Their 2018 BWF World Tour Finals win adds a second major title to this picture, demonstrating that in a round-robin format where Marcus/Kevin were physically compromised, Li/Liu could win the full event. Taken together, their résumé — World Championship gold, World Tour Finals title, multiple Superseries victories, and a ten-week run at world number one — is that of an elite top-two pair. It is simply that their specific matchup record against Marcus/Kevin does not reflect their overall quality.
How Both Rivalries Ended — and What the Retirements Tell Us
The rivalry effectively ended when Li Junhui retired on November 12, 2021, citing recurring injuries sustained since 2017 that had never fully resolved. He was 25. The fact that Li Junhui’s physical decline began during the height of the rivalry’s most active period — 2018 and 2019 — adds a layer of contextual complexity to the H2H record. Some portion of Li/Liu’s competitive disadvantage in their later meetings may reflect Li’s deteriorating physical condition rather than purely stylistic inferiority.

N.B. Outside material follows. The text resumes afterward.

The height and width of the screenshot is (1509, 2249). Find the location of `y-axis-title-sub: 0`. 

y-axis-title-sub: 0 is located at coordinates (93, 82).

Marcus Gideon retired on his 33rd birthday, March 9, 2024. Kevin Sukamuljo followed on May 16, 2024, ending a partnership that had lasted approximately eight years and produced 19 World Tour titles each, seven Superseries titles in 2017, and the eight-title season record of 2018. Liu Yuchen, who had continued competing with new partners after Li Junhui’s retirement, retired in August 2024 — the last of the four principals from the rivalry to leave professional competition.

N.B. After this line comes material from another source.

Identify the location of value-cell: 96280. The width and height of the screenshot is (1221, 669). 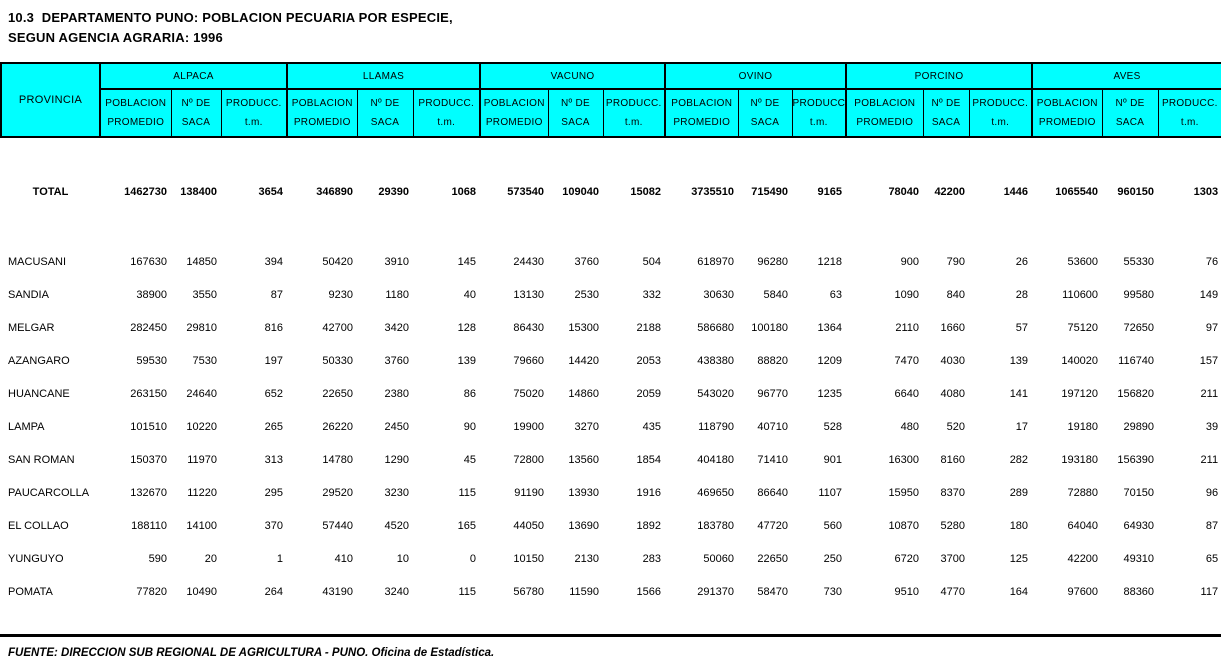
(773, 262).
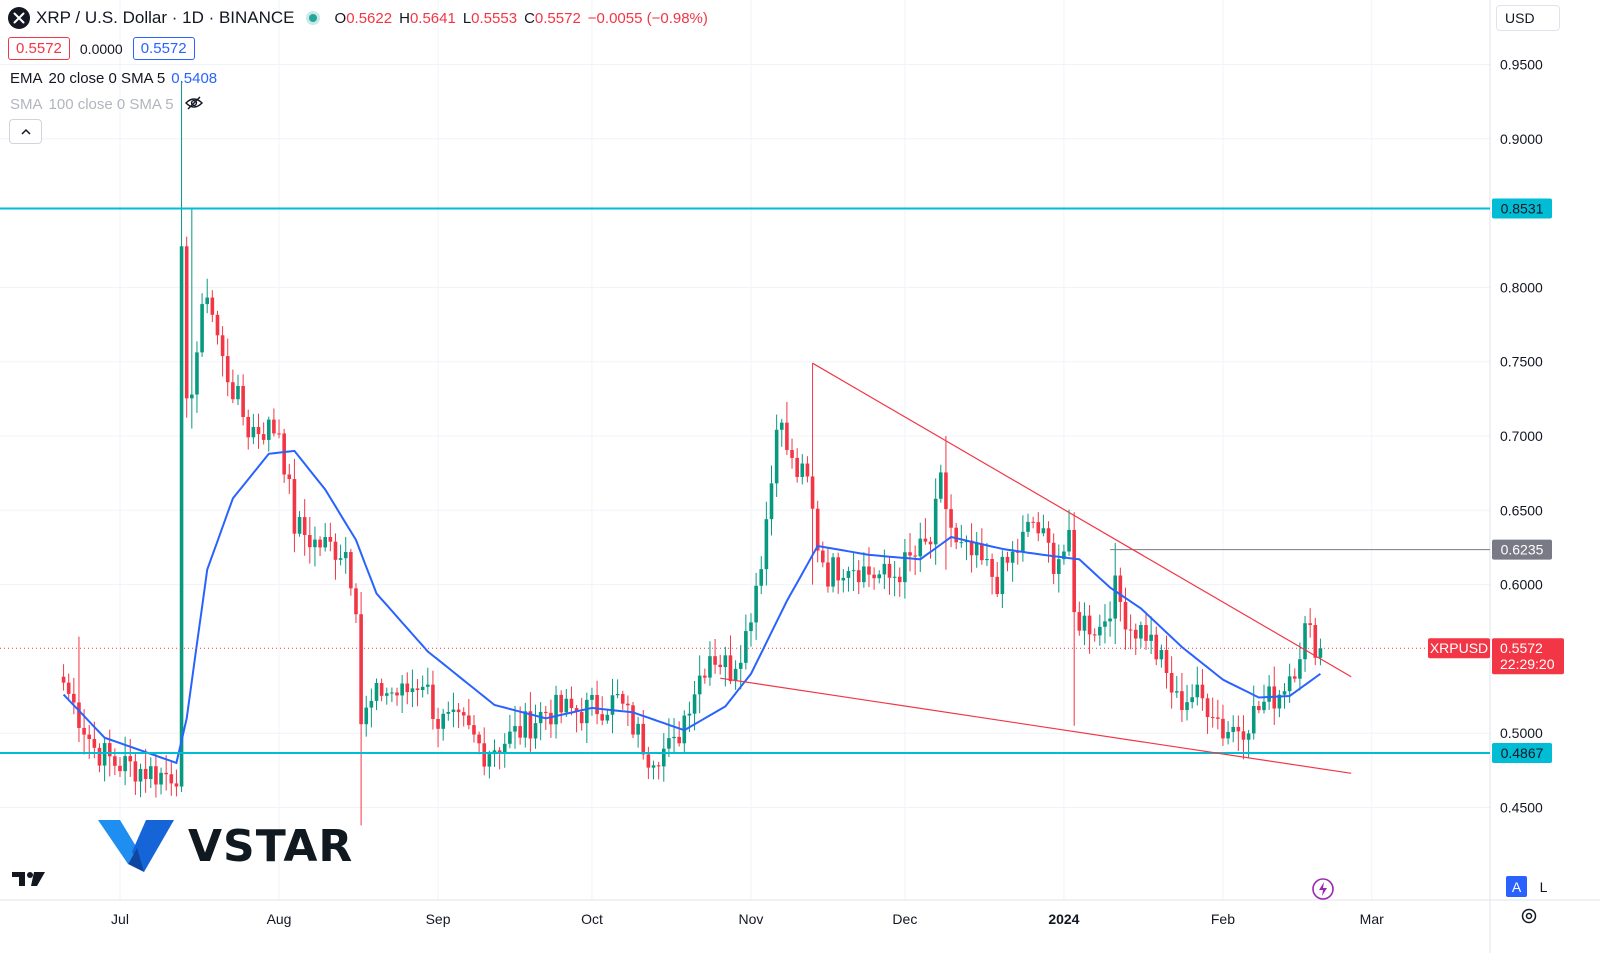 This screenshot has height=953, width=1600. Describe the element at coordinates (29, 882) in the screenshot. I see `tradingview-logo-icon` at that location.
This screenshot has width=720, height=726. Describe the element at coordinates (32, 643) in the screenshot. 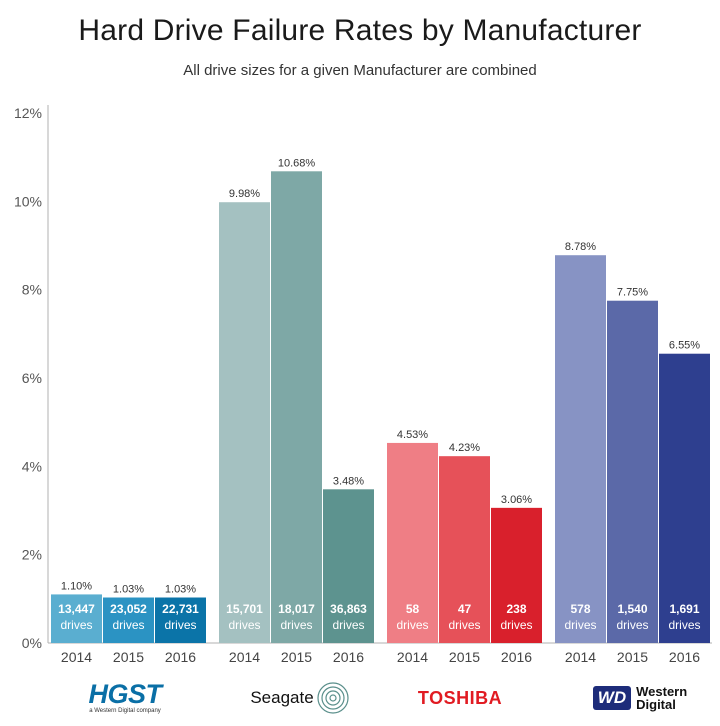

The final H2H tally — 9 wins for Marcus/Kevin, 2 for Li/Liu — closes as a record that captures the competitive reality of 2016–2021 men’s doubles at the top level. Both pairs contributed to what is analytically the highest-quality era of men’s doubles since the Cai Yun/Fu Haifeng dominance of the 2000s. The rivalry between them was the defining matchup of that era.
Frequently Asked Questions
What is the head-to-head record between Gideon/Sukamuljo and Li Junhui/Liu Yuchen?

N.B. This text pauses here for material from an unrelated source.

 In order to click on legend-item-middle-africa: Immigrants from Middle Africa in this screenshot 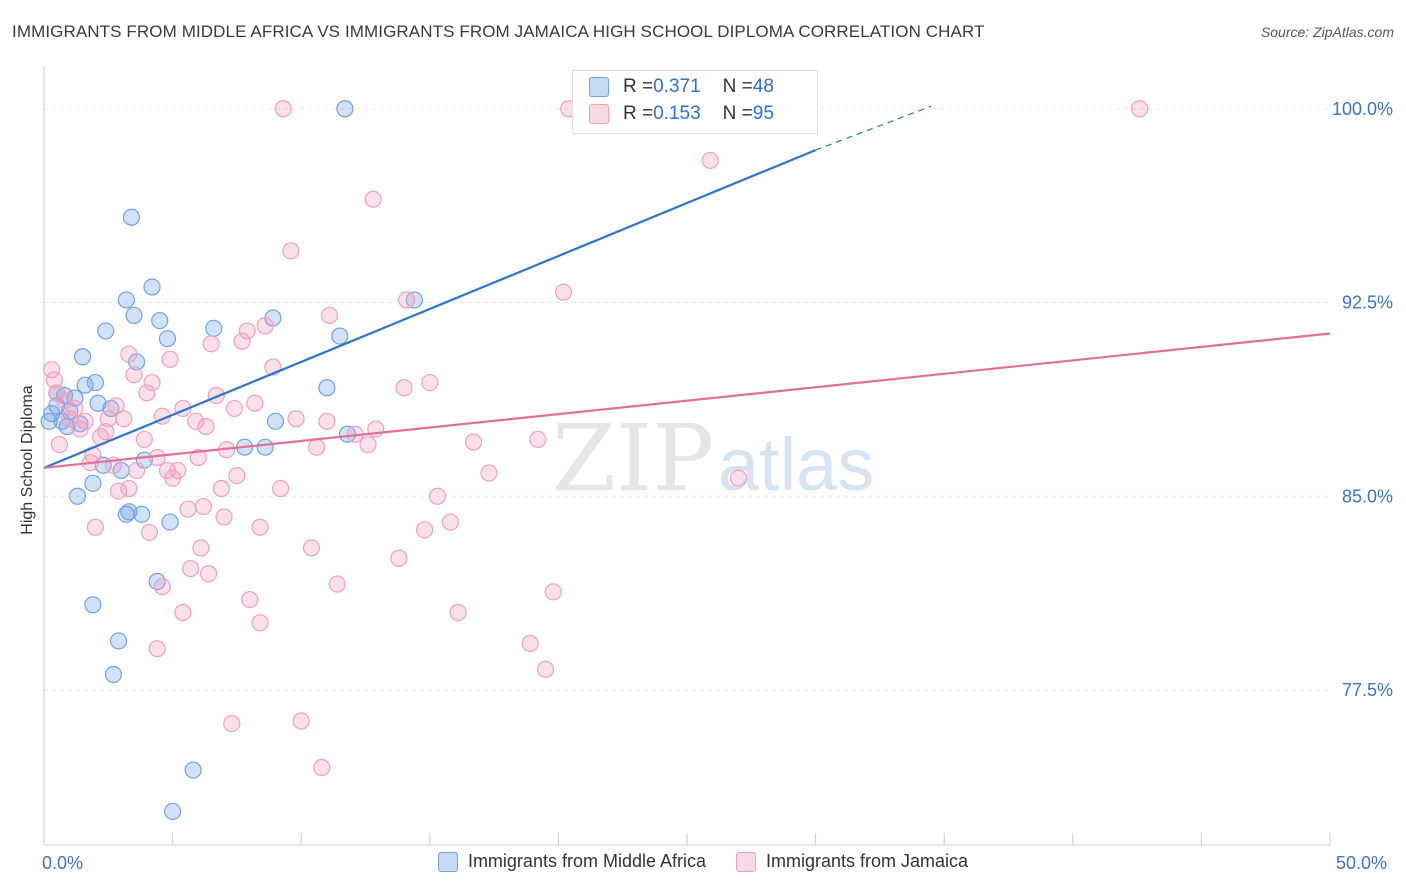, I will do `click(572, 862)`.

Marcus Fernaldi Gideon and Kevin Sanjaya Sukamuljo hold a 9–2 head-to-head advantage over Li Junhui and Liu Yuchen across all BWF-graded meetings. Li/Liu’s two wins came at the 2015 Vietnam Open and in a 2018 BWF World Tour Finals group stage match (21–18, 24–22).
How many BWF World Tour titles did Marcus Gideon and Kevin Sukamuljo win together?
Gideon and Sukamuljo each won 19 BWF World Tour titles as a partnership. Their peak season was 2018, when they became the first men’s doubles pair to win eight World Tour titles in a single season. In 2017 they won seven Superseries titles, also a men’s doubles record at the time.
Why were Gideon and Sukamuljo nicknamed the Minions?
The nickname referred to their below-average height relative to elite men’s doubles players. Rather than relying on reach or smash power, they built their game around extraordinary net speed, deceptive rotation, and fast kill shots — a style that proved highly effective against taller pairs including Li/Liu, who were known as the Twin Towers at 1.95m and 1.93m respectively.
Did Li/Liu ever beat the Minions in a major BWF final?
No. Li Junhui and Liu Yuchen did not defeat Marcus/Kevin in a head-to-head final at a Super 500 or above event. Their major titles — the 2018 BWF World Championships and the 2018 BWF World Tour Finals — were won in matches against other pairs, not against Gideon and Sukamuljo.
When did these players retire from professional badminton?
Li Junhui retired on November 12, 2021, citing recurring injuries sustained since 2017. Marcus Fernaldi Gideon retired on March 9, 2024. Kevin Sanjaya Sukamuljo announced his retirement on May 16, 2024. Liu Yuchen, who continued competing after Li’s retirement, retired in August 2024.